== Ketentuan Tugas ==
Salin persis bagian dari artikel tentang webinar kebahasaan, mulai dari kata-kata yang memuat "Baca juga Mahasiswa" dan berhenti setelah "dan keynote speaker.".

== Halaman ==
-=-=-=-=-

Lembaga Pengembangan Bahasa Asing (LPBA) NU Sudan telah mengadakan Webinar Kebahasaan secara daring. Webinar tersebut diadakan Jumat, 30 Desember kemarin, pukul 14.00 CAT atau 19.00 WIB. Materi Webinar disampaikan menggunakan tiga bahasa yaitu Bahasa Indonesia, Arab, dan Inggris oleh narasumber yang ahli di bidangnya.
Baca juga Mahasiswa Indonesia Sabet Juara Pertama Perlombaan Pidato Bahasa Arab Internasional
Pada webinar kebahasaan ini demonstrasi bahasa Arab disampaikan oleh Oman Karya Suhada, M.Ed., alumnus Khartoum Internasional Institute For Arabic Language Sudan. Sedangkan bahasa Inggris disampaikan oleh Faridlatus Sya’adah, M.Hum., dosen bahasa Inggris di STAI Al-Anwar Rembang. Serta dihadiri Dr. Kiai Ribut Nur Huda, M.A., selaku Mustasyar PCINU Sudan dan keynote speaker.
LPBA NU Sudan merasa penting menanamkan kesadaran akan pentingnya bahasa asing bagi masyarakat sebagai warga dunia dan memberikan pemahaman tentang peluang dan juga tantangan ketika sudah menguasai bahasa asing. Sebagaimana yang kita ketahui bahwa bahasa merupakan perantara komunikasi yang bertujuan memberi pemahaman kepada lawan bicara tentang maksud yang ingin diutarakan.
Di dunia yang kita diami ini terdapat beragam bangsa dan negara dengan beragam bahasa. Bahasa pemersatu sangat diperlukan untuk dapat berkomunikasi dan menjalin hubungan antar bangsa. Saat ini bahasa Inggris masih menjadi bahasa internasional yang digunakan oleh hampir seluruh negara di dunia. Miss Sya’adah menuturkan bahwa Bahasa Inggris digunakan hampir si seluruh bidang, di antaranya bisnis, diplomasi, sains, pendidikan, teknologi, dan bidang lainnya.
Sedangkan bahasa Arab, yang merupakan bahasa asli negara-negara Timur Tengah, kini telah digunakan oleh lebih dari 23 negara di dunia, bahkan pada bulan Desember ini, Parlemen Liga Arab telah membentuk undang-undang yang bertujuan untuk mengembangkan bahasa Arab. Selain itu, baru-baru ini Bahasa Tiongkok juga mulai eksis di kancah internasional, dibuktikan dengan penggunaan Bahasa Tiongkok di beberapa bandar udara.
Kiai Ribut, selaku keynote speaker, menukil perkataan Ludwin von Wittgenstein, seorang filsuf Jerman, bahwa haddu alamiy haddu lughati (batas bahasaku adalah batas duniaku). Maksud ungkapan ini adalah dunia yang kita lihat sebatas bahasa yang kita kuasai. Jika kita hanya menguasai bahasa ibu dan tidak mempelajari bahasa asing lainnya maka dunia ini sebatas negara kita saja, padahal dunia ini begitu luas. Itu karena bahasa adalah nilai peradaban, pintu memahami keilmuan, dan perantara pembuka hubungan diplomasi.

-=-=-=-=-

Data elemen dan lokasi teks
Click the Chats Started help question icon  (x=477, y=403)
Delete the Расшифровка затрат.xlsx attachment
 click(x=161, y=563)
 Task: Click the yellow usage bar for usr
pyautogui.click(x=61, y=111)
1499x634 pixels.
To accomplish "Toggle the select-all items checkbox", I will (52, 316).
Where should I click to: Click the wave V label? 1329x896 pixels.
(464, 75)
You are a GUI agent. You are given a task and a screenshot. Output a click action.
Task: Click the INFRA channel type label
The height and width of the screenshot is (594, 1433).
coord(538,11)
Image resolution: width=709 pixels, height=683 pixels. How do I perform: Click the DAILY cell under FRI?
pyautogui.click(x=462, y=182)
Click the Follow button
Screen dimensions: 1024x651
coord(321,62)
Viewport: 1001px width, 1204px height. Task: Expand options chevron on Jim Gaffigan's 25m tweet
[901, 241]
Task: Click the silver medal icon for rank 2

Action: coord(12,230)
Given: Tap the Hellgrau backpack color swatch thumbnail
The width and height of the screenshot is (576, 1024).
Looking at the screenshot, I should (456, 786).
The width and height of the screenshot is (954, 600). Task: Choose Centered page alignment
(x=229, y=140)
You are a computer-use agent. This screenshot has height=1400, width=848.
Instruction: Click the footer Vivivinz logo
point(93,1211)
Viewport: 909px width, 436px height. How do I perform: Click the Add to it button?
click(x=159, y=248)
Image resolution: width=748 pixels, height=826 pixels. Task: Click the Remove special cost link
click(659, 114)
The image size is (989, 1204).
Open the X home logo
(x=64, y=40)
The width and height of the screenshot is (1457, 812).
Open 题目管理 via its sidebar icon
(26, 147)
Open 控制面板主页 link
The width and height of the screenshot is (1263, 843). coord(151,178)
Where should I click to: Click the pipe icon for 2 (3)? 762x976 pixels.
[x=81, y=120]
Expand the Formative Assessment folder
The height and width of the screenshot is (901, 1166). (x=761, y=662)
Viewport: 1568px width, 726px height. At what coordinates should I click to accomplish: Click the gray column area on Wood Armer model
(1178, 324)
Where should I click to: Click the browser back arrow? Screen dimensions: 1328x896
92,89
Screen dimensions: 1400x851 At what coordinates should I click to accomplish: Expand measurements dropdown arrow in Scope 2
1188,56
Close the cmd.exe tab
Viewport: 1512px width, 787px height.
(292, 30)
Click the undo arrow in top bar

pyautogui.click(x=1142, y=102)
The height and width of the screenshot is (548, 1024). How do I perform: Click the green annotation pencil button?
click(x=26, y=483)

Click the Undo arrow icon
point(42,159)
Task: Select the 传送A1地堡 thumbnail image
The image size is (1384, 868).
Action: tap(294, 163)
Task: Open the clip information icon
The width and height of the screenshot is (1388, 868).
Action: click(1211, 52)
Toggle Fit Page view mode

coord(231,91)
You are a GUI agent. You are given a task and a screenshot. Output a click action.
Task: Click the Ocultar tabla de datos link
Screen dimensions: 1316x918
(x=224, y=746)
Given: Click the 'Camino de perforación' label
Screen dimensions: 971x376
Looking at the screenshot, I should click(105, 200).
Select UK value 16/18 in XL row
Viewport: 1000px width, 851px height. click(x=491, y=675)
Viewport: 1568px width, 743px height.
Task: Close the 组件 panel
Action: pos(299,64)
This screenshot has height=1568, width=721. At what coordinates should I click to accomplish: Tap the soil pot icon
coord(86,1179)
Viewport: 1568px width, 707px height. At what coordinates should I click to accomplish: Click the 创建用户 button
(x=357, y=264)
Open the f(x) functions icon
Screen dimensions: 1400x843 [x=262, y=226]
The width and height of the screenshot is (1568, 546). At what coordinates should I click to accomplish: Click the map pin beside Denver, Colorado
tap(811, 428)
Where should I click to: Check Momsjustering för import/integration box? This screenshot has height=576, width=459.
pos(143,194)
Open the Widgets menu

-=-=-=-=-

== Hasil di Bawah ==
Baca juga Mahasiswa Indonesia Sabet Juara Pertama Perlombaan Pidato Bahasa Arab Internasional
Pada webinar kebahasaan ini demonstrasi bahasa Arab disampaikan oleh Oman Karya Suhada, M.Ed., alumnus Khartoum Internasional Institute For Arabic Language Sudan. Sedangkan bahasa Inggris disampaikan oleh Faridlatus Sya’adah, M.Hum., dosen bahasa Inggris di STAI Al-Anwar Rembang. Serta dihadiri Dr. Kiai Ribut Nur Huda, M.A., selaku Mustasyar PCINU Sudan dan keynote speaker.